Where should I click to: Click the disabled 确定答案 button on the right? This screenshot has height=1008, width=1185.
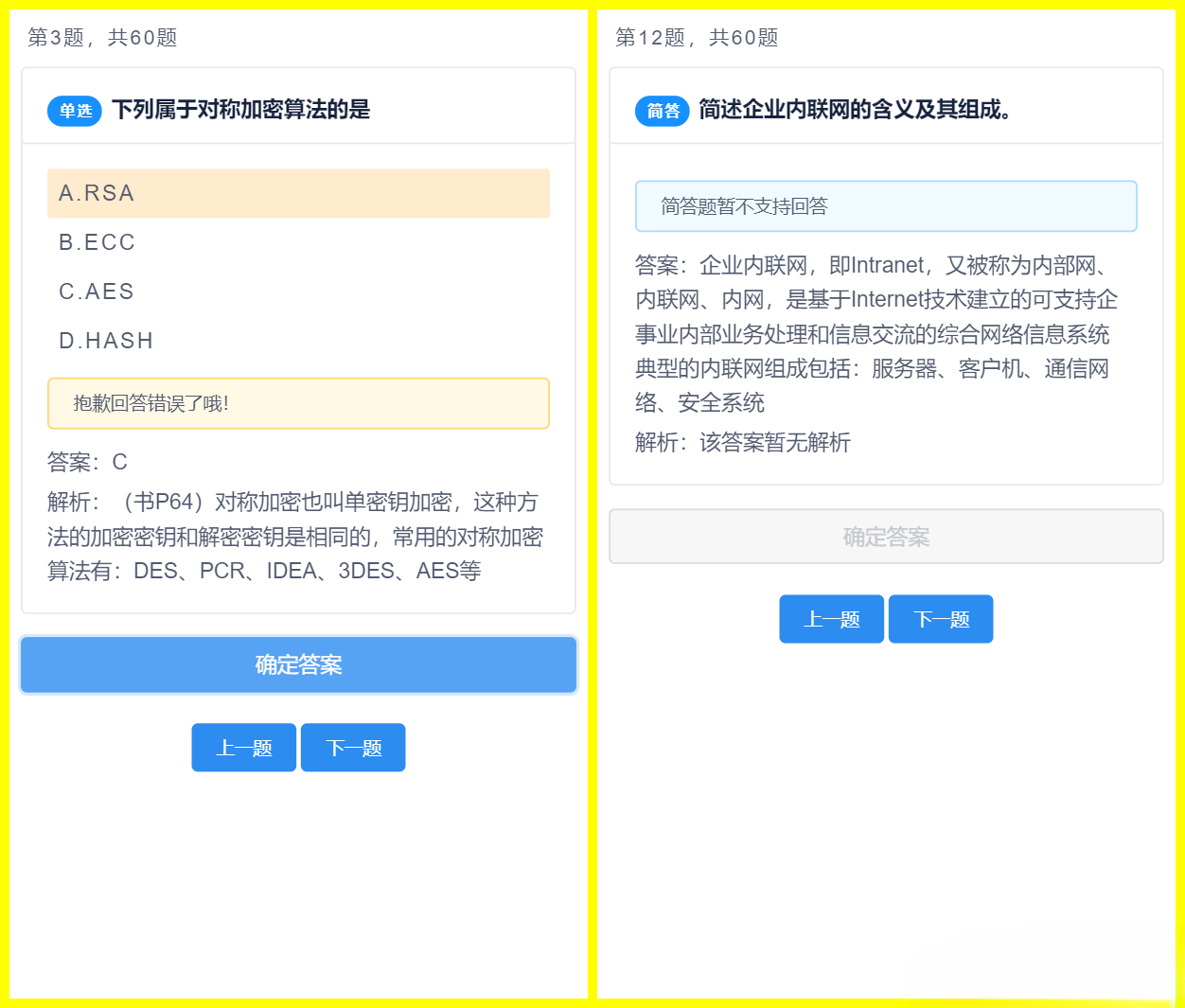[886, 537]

==

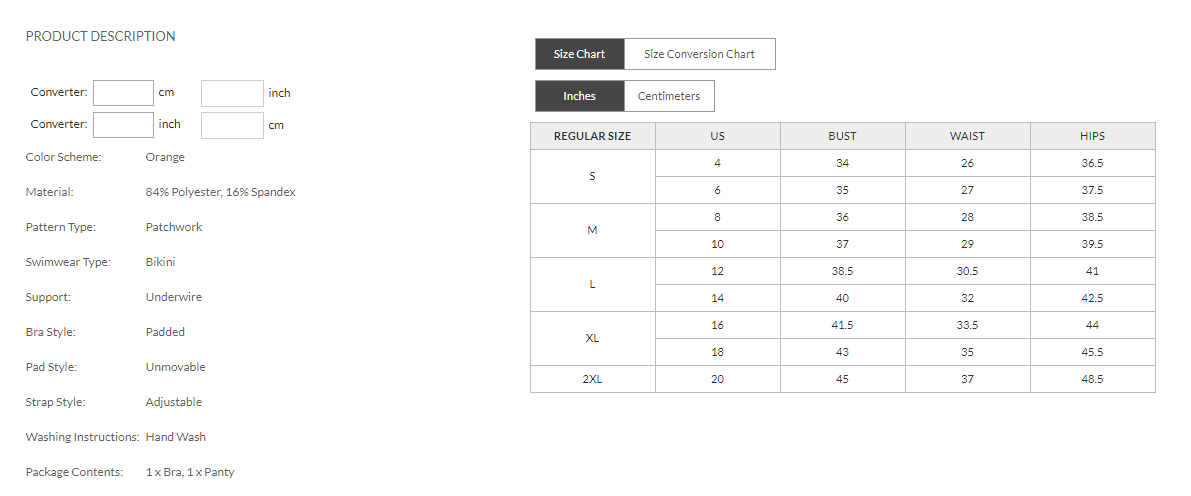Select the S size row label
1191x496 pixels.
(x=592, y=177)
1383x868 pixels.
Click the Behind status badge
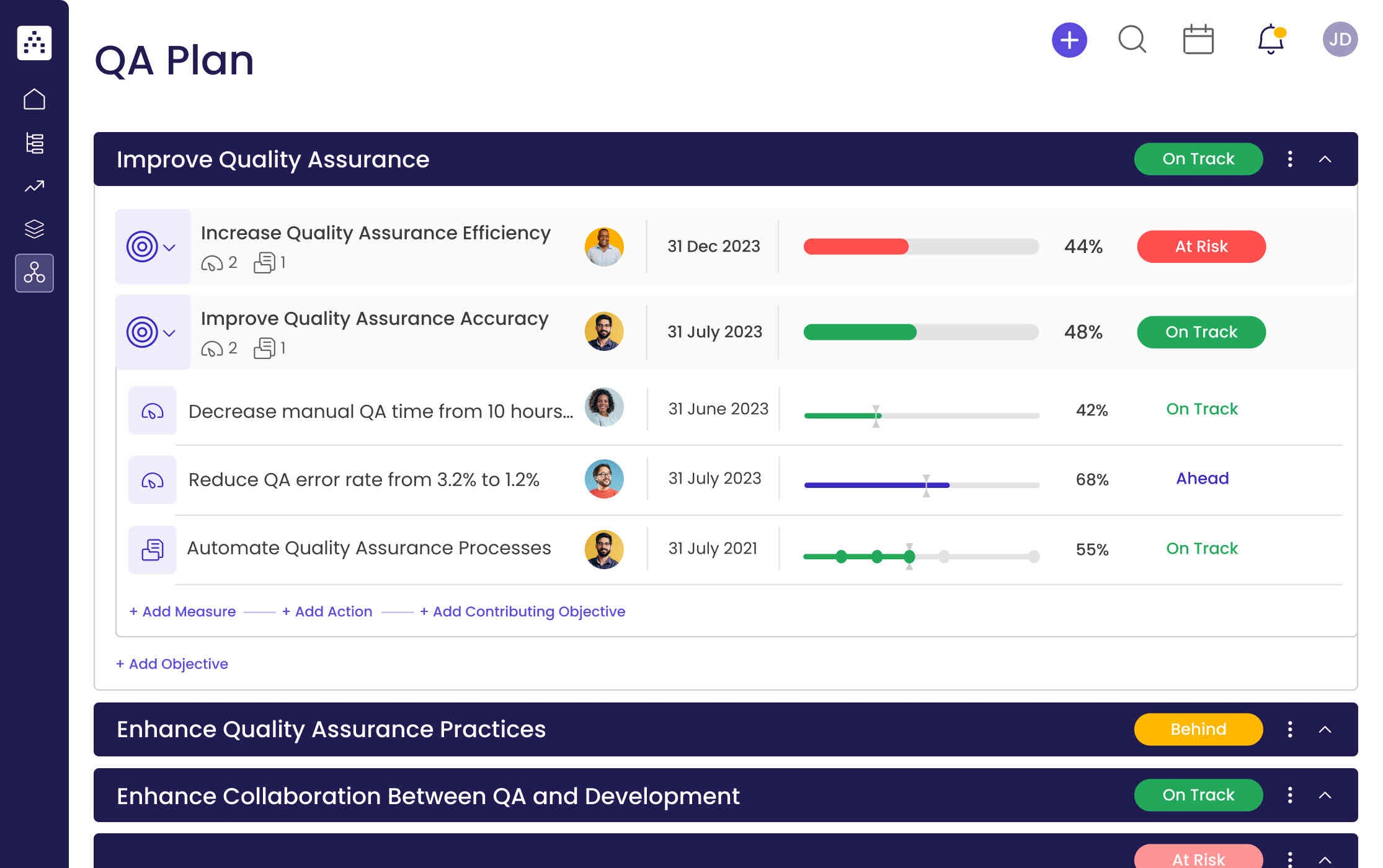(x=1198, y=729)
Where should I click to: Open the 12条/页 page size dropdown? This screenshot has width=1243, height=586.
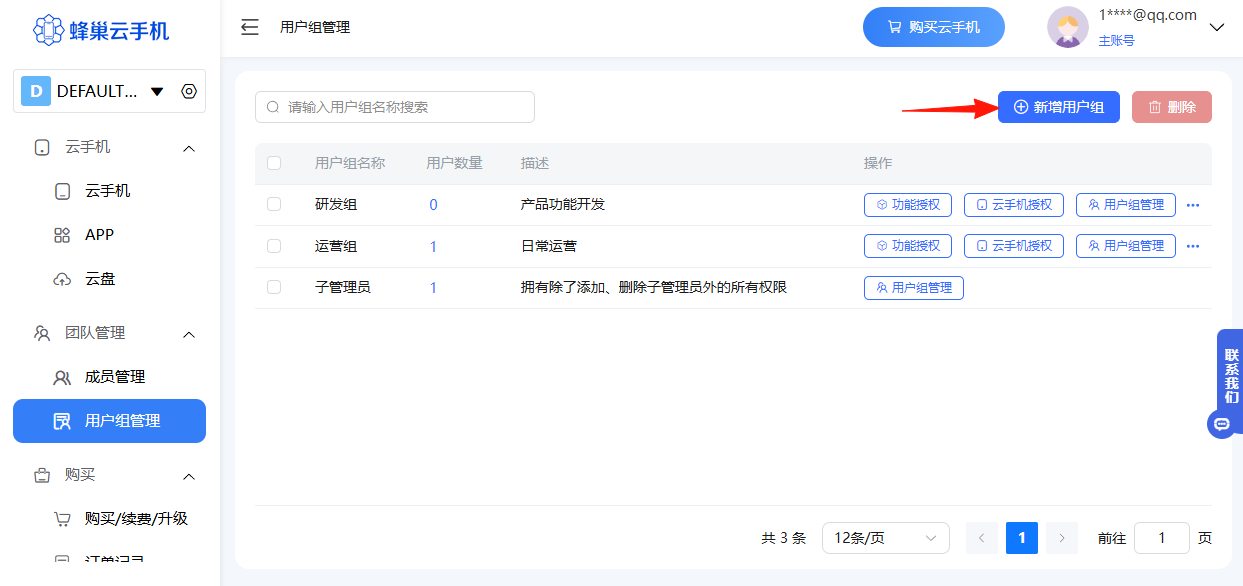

▶ PROBLEM DETAILS: Pull out each line of the listing above that contains the string "screenshot", matching case exactly, and reproduce those lines.

▶ COMPLETED EXERCISE:
Where should I click to: Click the disabled 确定答案 button on the right? This screenshot has height=1008, width=1185.
Where should I click to: Open the 12条/页 page size dropdown? This screenshot has width=1243, height=586.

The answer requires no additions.